- [About this task]: Here the answer must be the exact run of lines from the line holding "Click the partially hidden link toolbar icon" to the end of the material below, and nothing else.
--------
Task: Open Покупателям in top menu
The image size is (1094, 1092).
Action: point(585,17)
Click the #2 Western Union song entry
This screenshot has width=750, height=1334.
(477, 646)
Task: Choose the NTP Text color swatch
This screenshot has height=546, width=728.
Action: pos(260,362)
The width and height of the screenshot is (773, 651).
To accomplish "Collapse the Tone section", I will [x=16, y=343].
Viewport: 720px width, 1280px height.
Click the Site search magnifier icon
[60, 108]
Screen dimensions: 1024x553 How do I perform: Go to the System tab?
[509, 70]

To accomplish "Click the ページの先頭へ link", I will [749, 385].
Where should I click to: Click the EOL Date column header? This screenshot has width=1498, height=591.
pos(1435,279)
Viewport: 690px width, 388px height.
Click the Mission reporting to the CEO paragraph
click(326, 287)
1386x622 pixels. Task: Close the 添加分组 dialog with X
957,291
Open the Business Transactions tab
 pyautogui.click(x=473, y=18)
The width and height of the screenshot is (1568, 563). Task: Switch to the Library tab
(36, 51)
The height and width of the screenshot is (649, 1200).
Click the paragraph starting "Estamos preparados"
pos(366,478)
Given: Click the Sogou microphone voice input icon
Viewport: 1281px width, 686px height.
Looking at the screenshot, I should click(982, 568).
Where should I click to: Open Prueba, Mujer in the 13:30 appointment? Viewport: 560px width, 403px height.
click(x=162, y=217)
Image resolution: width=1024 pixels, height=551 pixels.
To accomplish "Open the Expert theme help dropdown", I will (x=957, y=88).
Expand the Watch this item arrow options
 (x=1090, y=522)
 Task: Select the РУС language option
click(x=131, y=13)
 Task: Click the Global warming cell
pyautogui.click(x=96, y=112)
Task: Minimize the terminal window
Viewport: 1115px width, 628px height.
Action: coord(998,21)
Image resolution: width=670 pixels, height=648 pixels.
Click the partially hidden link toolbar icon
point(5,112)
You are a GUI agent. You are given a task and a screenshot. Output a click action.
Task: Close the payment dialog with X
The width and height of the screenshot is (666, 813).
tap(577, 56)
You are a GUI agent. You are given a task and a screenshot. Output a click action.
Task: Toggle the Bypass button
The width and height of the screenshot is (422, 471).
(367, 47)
--------
- [Solved problem]:
Click the partially hidden link toolbar icon
point(5,112)
You are a GUI agent. You are given a task and a screenshot. Output a click action.
Task: Close the payment dialog with X
The width and height of the screenshot is (666, 813).
tap(577, 56)
You are a GUI agent. You are given a task and a screenshot. Output a click action.
Task: Toggle the Bypass button
The width and height of the screenshot is (422, 471).
(367, 47)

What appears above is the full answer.